Best Practices When Integrating Guardrails

1. Start simple

Guardrails are needed from Day One, but you don't need complex solutions to get started. Even basic measures like:

  • Using structured inputs instead of free-form text
  • Simple keyword searches and pattern matching
  • Basic input validation

can be effective initial guardrails. You don't need a data scientist to implement these foundational protections.

2. Balance User Experience with Protection

Guardrails must strike a balance between blocking harmful content and maintaining a positive user experience. Over-filtering and false positives can frustrate users and erode trust in your system.

Consider the following: - Use progressive disclosure - start with warnings before blocking - Provide clear feedback on why content was flagged - Offer suggestions on how to modify flagged content - Allow users to override certain low-risk flags with acknowledgement - Consider context-specific thresholds (e.g. stricter for public-facing content)

For example, if a user's input contains mild profanity, you could show a warning message first rather than immediately blocking.

Warning

As another example, suppose the Retrival-Augmented Generation (RAG) application retrieves a chunk that contains PII. You may not want to stop the request, and instead modify the output to remove the PII.

PII

This balanced approach maintains safety while avoiding user frustration from overly aggressive blocking.

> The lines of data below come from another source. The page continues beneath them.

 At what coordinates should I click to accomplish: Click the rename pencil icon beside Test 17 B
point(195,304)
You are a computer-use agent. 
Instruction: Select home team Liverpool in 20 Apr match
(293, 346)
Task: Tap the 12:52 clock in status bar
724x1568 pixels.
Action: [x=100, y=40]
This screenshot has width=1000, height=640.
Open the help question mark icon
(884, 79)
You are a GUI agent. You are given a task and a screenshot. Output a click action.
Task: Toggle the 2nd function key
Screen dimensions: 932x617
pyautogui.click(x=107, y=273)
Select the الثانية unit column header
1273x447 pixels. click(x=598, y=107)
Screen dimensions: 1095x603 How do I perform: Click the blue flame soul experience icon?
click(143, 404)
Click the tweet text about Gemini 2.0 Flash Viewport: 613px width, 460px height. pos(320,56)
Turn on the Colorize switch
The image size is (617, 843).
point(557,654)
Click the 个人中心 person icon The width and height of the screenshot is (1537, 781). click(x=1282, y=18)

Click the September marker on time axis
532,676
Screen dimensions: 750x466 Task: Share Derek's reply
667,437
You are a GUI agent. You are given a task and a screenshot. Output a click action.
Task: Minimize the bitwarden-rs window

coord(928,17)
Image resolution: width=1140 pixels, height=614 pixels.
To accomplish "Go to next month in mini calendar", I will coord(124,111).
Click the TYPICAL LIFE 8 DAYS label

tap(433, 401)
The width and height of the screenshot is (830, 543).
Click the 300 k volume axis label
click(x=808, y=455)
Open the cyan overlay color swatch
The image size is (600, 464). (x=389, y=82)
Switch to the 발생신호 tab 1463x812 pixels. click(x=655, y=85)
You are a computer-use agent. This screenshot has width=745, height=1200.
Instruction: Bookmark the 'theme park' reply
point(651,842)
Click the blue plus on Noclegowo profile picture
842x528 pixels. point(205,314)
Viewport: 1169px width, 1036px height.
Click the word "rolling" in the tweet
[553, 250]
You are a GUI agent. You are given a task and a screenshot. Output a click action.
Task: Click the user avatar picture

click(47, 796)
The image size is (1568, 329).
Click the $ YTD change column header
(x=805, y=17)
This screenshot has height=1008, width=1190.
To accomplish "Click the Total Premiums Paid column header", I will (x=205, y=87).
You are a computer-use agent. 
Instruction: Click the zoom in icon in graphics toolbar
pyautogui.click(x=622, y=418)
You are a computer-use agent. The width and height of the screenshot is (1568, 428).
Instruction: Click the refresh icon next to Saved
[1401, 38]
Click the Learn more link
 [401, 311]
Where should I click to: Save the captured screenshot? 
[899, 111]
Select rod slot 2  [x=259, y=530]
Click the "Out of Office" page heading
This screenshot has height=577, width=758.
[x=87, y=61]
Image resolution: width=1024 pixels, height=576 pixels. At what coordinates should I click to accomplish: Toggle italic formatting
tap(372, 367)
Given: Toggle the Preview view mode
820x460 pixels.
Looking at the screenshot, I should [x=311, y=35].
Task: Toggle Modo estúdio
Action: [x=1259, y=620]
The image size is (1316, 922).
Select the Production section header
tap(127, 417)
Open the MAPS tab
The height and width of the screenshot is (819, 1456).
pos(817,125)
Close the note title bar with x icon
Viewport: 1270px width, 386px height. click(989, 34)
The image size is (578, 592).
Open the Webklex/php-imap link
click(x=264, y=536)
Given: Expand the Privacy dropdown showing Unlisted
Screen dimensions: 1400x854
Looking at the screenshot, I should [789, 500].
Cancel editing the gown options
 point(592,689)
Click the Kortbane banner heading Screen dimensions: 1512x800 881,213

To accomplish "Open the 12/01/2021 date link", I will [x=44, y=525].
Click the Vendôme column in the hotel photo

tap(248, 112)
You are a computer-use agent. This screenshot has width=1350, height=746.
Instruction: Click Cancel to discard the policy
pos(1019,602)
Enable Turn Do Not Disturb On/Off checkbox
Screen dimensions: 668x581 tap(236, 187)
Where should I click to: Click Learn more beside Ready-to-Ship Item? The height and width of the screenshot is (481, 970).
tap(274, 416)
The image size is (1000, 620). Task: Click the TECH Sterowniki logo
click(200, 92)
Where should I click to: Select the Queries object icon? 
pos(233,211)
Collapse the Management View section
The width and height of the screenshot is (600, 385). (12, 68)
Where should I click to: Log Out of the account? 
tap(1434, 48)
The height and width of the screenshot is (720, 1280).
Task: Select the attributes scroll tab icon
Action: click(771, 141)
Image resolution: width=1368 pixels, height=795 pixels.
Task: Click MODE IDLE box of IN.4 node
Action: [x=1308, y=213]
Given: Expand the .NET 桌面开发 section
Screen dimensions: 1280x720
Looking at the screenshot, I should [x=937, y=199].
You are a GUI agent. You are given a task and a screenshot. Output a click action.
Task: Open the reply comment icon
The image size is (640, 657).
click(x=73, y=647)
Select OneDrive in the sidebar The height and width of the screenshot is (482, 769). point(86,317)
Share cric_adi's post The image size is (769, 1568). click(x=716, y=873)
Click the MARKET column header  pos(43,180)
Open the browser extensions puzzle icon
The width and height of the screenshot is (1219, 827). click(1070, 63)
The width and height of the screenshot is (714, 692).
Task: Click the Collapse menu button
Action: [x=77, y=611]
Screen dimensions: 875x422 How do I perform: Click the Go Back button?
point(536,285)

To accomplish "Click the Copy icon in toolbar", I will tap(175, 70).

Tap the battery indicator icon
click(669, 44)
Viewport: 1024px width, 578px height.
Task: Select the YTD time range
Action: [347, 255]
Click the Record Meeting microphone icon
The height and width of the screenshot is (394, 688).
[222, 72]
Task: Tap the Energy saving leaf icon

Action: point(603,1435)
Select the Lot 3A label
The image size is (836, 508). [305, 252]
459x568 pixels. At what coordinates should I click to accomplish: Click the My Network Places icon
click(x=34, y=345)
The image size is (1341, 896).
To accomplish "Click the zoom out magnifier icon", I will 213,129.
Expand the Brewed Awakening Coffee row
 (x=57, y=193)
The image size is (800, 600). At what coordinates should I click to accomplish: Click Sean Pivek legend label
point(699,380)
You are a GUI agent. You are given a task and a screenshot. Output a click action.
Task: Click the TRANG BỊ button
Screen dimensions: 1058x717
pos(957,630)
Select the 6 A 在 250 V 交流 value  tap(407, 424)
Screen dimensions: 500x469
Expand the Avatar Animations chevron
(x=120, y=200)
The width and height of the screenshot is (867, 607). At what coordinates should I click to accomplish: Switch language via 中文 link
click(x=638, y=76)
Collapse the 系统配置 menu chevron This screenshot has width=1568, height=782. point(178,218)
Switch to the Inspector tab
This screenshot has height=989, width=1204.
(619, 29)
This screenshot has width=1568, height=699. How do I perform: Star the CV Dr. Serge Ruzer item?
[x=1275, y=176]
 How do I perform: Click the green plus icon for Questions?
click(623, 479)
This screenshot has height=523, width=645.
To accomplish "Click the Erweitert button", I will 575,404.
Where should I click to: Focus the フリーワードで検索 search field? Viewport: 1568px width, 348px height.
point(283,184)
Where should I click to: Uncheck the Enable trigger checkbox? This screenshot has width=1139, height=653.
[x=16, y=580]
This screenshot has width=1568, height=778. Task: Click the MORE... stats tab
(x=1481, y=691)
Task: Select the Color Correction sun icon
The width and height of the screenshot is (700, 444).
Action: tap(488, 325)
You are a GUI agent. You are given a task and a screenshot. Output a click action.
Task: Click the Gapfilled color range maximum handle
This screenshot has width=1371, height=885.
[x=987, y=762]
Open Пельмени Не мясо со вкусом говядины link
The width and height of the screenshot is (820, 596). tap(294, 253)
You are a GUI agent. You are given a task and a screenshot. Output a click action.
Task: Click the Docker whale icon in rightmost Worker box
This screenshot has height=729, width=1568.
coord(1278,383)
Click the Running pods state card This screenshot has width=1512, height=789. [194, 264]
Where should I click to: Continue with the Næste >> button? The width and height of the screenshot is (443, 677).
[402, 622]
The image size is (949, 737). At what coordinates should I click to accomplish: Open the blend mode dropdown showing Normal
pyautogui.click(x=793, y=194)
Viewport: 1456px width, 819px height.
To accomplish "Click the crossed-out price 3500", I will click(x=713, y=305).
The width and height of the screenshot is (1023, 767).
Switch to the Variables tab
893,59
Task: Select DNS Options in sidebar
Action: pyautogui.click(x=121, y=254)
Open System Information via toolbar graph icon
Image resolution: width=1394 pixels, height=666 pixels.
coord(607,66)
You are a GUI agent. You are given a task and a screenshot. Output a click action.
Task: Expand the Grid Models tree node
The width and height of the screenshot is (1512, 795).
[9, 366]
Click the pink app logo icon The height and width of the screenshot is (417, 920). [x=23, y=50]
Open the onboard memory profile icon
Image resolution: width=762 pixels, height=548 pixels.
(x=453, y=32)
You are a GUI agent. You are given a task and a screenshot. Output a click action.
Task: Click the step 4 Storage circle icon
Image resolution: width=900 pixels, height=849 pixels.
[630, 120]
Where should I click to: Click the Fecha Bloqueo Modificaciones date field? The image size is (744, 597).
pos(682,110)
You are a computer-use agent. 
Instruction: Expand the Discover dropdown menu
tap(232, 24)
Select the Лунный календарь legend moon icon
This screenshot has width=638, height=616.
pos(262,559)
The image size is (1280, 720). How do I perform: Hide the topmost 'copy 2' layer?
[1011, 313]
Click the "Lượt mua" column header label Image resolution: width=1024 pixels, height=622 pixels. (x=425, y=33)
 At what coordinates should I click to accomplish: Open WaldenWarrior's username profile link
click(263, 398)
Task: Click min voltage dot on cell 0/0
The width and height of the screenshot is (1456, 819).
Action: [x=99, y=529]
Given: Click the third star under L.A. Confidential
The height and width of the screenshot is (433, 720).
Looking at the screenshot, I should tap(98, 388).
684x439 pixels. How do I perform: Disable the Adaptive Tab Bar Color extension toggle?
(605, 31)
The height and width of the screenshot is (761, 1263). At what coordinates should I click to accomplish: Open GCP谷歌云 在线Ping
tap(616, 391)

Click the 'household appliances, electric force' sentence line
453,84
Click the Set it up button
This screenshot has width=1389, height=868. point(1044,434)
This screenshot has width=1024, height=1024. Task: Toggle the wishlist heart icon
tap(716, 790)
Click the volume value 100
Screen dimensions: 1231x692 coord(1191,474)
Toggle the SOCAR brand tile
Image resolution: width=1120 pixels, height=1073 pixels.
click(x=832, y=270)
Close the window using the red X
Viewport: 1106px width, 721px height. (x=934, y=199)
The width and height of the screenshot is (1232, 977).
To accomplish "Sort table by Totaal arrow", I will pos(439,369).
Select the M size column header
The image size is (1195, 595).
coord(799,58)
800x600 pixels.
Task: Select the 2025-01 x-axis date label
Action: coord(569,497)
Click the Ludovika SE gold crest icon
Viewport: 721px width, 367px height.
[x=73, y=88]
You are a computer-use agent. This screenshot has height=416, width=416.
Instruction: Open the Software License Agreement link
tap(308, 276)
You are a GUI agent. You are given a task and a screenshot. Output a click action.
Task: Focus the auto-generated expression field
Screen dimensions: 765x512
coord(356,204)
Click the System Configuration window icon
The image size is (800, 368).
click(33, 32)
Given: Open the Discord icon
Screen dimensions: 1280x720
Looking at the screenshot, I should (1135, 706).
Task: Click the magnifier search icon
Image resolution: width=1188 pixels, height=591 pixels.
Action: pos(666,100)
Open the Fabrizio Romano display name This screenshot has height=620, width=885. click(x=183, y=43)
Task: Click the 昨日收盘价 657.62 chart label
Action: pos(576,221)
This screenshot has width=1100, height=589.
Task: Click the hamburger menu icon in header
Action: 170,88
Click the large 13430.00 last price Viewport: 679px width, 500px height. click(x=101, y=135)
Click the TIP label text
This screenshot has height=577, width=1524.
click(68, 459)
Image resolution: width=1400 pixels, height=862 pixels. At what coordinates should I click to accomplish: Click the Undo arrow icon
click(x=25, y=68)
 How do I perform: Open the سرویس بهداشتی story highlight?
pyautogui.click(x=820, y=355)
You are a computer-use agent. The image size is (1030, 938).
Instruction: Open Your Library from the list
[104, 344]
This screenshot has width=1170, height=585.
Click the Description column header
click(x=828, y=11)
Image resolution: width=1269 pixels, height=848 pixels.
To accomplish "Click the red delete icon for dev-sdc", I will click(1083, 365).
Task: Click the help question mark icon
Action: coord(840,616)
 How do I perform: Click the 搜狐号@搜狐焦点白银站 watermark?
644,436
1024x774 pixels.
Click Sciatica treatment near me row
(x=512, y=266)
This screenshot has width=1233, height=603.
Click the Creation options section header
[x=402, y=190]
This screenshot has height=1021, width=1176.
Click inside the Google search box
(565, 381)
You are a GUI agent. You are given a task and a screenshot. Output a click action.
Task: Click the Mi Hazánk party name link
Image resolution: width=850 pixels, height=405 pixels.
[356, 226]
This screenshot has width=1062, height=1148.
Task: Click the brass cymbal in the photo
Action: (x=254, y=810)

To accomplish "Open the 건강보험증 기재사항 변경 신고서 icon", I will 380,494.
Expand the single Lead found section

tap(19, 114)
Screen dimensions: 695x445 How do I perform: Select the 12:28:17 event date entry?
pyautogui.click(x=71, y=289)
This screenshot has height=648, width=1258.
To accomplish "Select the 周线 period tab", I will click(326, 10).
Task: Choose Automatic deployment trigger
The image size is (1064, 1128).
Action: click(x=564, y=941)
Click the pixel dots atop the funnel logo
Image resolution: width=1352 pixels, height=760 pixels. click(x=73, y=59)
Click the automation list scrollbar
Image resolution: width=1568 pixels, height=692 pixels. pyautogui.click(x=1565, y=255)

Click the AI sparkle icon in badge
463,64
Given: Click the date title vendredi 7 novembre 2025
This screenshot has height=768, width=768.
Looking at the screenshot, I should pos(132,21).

3. You can have more than 1 guardrail for the same type of risk

Adopt a layered approach by combining multiple guardrails, for example:

  • Using both built-in LLM safety features and external moderation APIs
  • Combining general and localized content moderation (e.g. OpenAI moderation + LionGuard)
  • Having both basic pattern matching and ML-based detection

This provides more comprehensive protection against risks.

4. Need speed? Go async

To minimize latency impact when using multiple guardrails:

  • Process guardrail checks asynchronously in parallel
  • Consider running LLM generation alongside guardrail detection. See here for a potential implementation.
  • Use lightweight models where possible (e.g. PromptGuard at 86M parameters)
  • Implement caching for frequently checked content

This allows you to maintain protection without significantly impacting response times.